** Passage provided **
- Opening Delimiter -

Carukia barnesi, is named after Dr. Jack Barnes who went in search of the organism responsible for causing the ‘Irukandji syndrome’, to treat one of his patients suffering from it. Eventually he himself suffered a sting and ended up in the hospital, along with his son and a 'life-saver' and in recognition of his dedication, it was named after him. The irukandji are found along the Australian coast and sightings have been reported in the waters of New Zealand and Indonesia. The other type of jellyfish known to cause this syndrome is called Malo kingi that is named after Robert King who succumbed to the sting. Though the syndrome can be caused by other jellyfishes too, so far only these two have been identified on record.

The term Irukandji refers to an Australian Aboriginal tribe that inhabited the Palm Cove region of northern Queensland where the Irukandji syndrome, produced by the irukandji stings poison, occurs most often.

- Closing Delimiter -

** Task to carry out **
Please copy the passage on the Irukandji jellyfish from "The term Irukandji" up to and including "occurs most often.". You will not need the rows for this work.

** Record set **
- Opening Delimiter -

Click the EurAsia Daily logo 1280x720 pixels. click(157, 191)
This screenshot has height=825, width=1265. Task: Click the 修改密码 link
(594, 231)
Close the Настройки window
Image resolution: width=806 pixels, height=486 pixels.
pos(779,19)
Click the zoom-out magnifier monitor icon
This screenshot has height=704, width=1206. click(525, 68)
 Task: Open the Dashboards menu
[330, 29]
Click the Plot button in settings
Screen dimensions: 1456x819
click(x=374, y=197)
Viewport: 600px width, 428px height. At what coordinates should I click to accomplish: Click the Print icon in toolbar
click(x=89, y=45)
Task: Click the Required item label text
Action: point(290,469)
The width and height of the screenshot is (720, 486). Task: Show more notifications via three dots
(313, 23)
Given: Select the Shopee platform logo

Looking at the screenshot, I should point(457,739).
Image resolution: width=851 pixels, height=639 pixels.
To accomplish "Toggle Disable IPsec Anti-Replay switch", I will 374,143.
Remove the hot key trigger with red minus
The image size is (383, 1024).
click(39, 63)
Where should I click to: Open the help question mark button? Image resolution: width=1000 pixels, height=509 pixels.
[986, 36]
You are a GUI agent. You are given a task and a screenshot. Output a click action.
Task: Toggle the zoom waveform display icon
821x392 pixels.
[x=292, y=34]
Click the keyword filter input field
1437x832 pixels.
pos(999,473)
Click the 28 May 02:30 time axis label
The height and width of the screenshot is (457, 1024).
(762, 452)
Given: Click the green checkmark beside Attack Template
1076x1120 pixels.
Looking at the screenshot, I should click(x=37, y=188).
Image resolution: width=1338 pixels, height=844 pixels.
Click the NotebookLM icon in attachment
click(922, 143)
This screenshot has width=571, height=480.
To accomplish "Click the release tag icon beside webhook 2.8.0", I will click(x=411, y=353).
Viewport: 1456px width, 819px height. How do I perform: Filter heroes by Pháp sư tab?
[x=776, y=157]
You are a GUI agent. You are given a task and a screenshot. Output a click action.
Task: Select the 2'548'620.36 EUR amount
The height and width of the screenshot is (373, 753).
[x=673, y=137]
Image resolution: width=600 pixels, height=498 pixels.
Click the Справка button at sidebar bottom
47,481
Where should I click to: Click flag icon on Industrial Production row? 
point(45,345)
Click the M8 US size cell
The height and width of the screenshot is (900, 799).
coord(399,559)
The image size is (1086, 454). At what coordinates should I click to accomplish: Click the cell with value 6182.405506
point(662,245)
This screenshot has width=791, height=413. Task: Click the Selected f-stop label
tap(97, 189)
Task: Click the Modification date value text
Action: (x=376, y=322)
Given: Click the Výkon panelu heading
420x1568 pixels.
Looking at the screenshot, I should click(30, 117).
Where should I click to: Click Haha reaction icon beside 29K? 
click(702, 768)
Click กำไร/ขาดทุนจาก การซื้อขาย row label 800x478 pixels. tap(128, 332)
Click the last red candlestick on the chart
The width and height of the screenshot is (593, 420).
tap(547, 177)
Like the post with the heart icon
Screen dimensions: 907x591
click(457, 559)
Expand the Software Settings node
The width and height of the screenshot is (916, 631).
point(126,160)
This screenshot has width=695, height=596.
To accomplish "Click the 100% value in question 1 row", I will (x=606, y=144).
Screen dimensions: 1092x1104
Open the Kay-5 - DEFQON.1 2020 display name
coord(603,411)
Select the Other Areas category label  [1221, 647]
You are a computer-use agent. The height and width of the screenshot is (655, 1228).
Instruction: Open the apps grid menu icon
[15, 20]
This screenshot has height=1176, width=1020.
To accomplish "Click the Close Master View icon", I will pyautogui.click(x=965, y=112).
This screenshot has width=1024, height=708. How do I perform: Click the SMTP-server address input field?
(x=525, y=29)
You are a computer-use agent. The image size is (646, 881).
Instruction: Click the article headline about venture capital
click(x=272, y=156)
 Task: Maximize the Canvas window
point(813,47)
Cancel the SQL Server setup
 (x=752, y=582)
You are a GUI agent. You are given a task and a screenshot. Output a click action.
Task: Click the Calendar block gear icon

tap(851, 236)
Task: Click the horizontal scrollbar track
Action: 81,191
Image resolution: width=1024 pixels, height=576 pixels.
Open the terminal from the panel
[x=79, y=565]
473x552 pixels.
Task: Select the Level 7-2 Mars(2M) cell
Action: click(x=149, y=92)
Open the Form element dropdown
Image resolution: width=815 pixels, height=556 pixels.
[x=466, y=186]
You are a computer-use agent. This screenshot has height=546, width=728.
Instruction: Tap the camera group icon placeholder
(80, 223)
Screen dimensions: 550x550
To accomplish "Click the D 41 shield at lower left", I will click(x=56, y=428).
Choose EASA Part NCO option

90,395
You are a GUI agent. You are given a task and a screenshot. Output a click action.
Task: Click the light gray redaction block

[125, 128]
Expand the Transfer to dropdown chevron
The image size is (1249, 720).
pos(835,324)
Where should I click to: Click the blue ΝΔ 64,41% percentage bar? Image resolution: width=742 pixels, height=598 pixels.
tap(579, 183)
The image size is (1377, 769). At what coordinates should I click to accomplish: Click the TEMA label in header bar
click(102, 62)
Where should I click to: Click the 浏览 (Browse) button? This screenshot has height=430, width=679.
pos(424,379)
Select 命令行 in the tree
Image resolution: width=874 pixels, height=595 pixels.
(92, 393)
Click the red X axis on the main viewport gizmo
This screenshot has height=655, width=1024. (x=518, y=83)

- Closing Delimiter -

** Task answer **
The term Irukandji refers to an Australian Aboriginal tribe that inhabited the Palm Cove region of northern Queensland where the Irukandji syndrome, produced by the irukandji stings poison, occurs most often.